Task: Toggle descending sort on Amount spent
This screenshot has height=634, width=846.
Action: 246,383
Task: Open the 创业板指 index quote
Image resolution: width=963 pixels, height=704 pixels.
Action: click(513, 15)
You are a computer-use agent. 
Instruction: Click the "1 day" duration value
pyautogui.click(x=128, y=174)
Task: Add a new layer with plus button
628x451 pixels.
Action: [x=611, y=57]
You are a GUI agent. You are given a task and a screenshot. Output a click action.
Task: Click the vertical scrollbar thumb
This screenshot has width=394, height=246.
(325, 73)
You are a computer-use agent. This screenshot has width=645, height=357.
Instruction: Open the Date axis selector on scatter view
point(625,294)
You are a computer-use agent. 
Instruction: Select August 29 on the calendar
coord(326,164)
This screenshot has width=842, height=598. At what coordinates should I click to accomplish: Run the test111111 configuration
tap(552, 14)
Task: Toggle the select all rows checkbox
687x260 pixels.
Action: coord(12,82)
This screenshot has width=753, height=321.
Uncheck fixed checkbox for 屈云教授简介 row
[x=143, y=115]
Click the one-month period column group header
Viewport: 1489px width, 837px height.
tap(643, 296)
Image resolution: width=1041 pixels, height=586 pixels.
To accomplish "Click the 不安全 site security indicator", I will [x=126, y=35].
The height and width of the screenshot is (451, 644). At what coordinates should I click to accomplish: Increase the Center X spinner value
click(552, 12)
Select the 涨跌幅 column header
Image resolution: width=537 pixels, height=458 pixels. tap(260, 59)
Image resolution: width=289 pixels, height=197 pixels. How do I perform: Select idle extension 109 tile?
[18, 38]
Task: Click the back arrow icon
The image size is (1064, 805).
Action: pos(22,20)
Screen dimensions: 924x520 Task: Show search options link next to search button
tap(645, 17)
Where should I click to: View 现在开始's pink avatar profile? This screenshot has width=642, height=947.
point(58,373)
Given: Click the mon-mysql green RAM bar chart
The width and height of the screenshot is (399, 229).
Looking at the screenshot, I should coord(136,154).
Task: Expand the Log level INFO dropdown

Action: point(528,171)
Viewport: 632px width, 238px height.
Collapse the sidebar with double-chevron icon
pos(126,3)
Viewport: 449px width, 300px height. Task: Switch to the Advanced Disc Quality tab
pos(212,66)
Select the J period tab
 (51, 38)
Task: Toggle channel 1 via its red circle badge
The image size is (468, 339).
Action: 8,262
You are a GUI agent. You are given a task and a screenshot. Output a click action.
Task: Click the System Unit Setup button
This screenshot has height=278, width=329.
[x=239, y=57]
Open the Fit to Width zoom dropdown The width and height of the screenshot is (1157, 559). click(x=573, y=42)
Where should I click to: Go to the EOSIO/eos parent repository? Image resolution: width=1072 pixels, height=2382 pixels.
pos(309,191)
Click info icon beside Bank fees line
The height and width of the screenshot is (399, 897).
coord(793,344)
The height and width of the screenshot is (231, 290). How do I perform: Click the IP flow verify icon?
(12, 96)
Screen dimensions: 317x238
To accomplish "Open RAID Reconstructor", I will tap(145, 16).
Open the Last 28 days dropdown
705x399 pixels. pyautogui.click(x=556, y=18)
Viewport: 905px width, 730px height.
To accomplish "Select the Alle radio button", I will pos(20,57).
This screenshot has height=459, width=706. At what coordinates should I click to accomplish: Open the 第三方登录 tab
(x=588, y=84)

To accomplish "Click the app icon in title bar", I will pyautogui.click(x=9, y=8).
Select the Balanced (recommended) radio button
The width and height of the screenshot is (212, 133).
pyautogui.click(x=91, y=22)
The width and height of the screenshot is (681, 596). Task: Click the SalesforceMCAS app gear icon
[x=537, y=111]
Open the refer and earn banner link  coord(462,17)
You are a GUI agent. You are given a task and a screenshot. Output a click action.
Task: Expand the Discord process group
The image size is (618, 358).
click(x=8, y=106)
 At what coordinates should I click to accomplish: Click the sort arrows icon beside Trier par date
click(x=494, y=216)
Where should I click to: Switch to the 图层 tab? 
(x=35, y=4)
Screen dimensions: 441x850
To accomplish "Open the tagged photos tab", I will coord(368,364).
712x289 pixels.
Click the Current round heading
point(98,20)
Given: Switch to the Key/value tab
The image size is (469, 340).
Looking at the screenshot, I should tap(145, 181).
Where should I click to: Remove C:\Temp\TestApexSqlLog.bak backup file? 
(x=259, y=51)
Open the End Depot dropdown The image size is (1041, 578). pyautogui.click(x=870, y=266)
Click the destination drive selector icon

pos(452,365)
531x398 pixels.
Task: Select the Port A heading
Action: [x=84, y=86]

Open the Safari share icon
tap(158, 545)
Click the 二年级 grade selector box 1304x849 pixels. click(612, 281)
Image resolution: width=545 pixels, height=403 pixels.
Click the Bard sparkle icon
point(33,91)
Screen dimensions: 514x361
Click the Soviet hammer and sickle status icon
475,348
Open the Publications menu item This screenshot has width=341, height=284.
#####
**Task statement**
Copy every line of the data above exactly.

**Result**
Task: Toggle descending sort on Amount spent
This screenshot has height=634, width=846.
Action: 246,383
Task: Open the 创业板指 index quote
Image resolution: width=963 pixels, height=704 pixels.
Action: click(513, 15)
You are a computer-use agent. 
Instruction: Click the "1 day" duration value
pyautogui.click(x=128, y=174)
Task: Add a new layer with plus button
628x451 pixels.
Action: [x=611, y=57]
You are a GUI agent. You are given a task and a screenshot. Output a click action.
Task: Click the vertical scrollbar thumb
This screenshot has width=394, height=246.
(325, 73)
You are a computer-use agent. This screenshot has width=645, height=357.
Instruction: Open the Date axis selector on scatter view
point(625,294)
You are a computer-use agent. 
Instruction: Select August 29 on the calendar
coord(326,164)
This screenshot has width=842, height=598. At what coordinates should I click to accomplish: Run the test111111 configuration
tap(552, 14)
Task: Toggle the select all rows checkbox
687x260 pixels.
Action: coord(12,82)
This screenshot has width=753, height=321.
Uncheck fixed checkbox for 屈云教授简介 row
[x=143, y=115]
Click the one-month period column group header
Viewport: 1489px width, 837px height.
tap(643, 296)
Image resolution: width=1041 pixels, height=586 pixels.
To accomplish "Click the 不安全 site security indicator", I will [x=126, y=35].
The height and width of the screenshot is (451, 644). At what coordinates should I click to accomplish: Increase the Center X spinner value
click(552, 12)
Select the 涨跌幅 column header
Image resolution: width=537 pixels, height=458 pixels. tap(260, 59)
Image resolution: width=289 pixels, height=197 pixels. How do I perform: Select idle extension 109 tile?
[18, 38]
Task: Click the back arrow icon
The image size is (1064, 805).
Action: pos(22,20)
Screen dimensions: 924x520 Task: Show search options link next to search button
tap(645, 17)
Where should I click to: View 现在开始's pink avatar profile? This screenshot has width=642, height=947.
point(58,373)
Given: Click the mon-mysql green RAM bar chart
The width and height of the screenshot is (399, 229).
Looking at the screenshot, I should coord(136,154).
Task: Expand the Log level INFO dropdown

Action: point(528,171)
Viewport: 632px width, 238px height.
Collapse the sidebar with double-chevron icon
pos(126,3)
Viewport: 449px width, 300px height. Task: Switch to the Advanced Disc Quality tab
pos(212,66)
Select the J period tab
 (51, 38)
Task: Toggle channel 1 via its red circle badge
The image size is (468, 339).
Action: 8,262
You are a GUI agent. You are given a task and a screenshot. Output a click action.
Task: Click the System Unit Setup button
This screenshot has height=278, width=329.
[x=239, y=57]
Open the Fit to Width zoom dropdown The width and height of the screenshot is (1157, 559). click(x=573, y=42)
Where should I click to: Go to the EOSIO/eos parent repository? Image resolution: width=1072 pixels, height=2382 pixels.
pos(309,191)
Click info icon beside Bank fees line
The height and width of the screenshot is (399, 897).
coord(793,344)
The height and width of the screenshot is (231, 290). How do I perform: Click the IP flow verify icon?
(12, 96)
Screen dimensions: 317x238
To accomplish "Open RAID Reconstructor", I will tap(145, 16).
Open the Last 28 days dropdown
705x399 pixels. pyautogui.click(x=556, y=18)
Viewport: 905px width, 730px height.
To accomplish "Select the Alle radio button", I will pos(20,57).
This screenshot has height=459, width=706. At what coordinates should I click to accomplish: Open the 第三方登录 tab
(x=588, y=84)

To accomplish "Click the app icon in title bar", I will pyautogui.click(x=9, y=8).
Select the Balanced (recommended) radio button
The width and height of the screenshot is (212, 133).
pyautogui.click(x=91, y=22)
The width and height of the screenshot is (681, 596). Task: Click the SalesforceMCAS app gear icon
[x=537, y=111]
Open the refer and earn banner link  coord(462,17)
You are a GUI agent. You are given a task and a screenshot. Output a click action.
Task: Expand the Discord process group
The image size is (618, 358).
click(x=8, y=106)
 At what coordinates should I click to accomplish: Click the sort arrows icon beside Trier par date
click(x=494, y=216)
Where should I click to: Switch to the 图层 tab? 
(x=35, y=4)
Screen dimensions: 441x850
To accomplish "Open the tagged photos tab", I will coord(368,364).
712x289 pixels.
Click the Current round heading
point(98,20)
Given: Switch to the Key/value tab
The image size is (469, 340).
Looking at the screenshot, I should tap(145, 181).
Where should I click to: Remove C:\Temp\TestApexSqlLog.bak backup file? 
(x=259, y=51)
Open the End Depot dropdown The image size is (1041, 578). pyautogui.click(x=870, y=266)
Click the destination drive selector icon

pos(452,365)
531x398 pixels.
Task: Select the Port A heading
Action: [x=84, y=86]

Open the Safari share icon
tap(158, 545)
Click the 二年级 grade selector box 1304x849 pixels. click(612, 281)
Image resolution: width=545 pixels, height=403 pixels.
Click the Bard sparkle icon
point(33,91)
Screen dimensions: 514x361
Click the Soviet hammer and sickle status icon
475,348
Open the Publications menu item This screenshot has width=341, height=284.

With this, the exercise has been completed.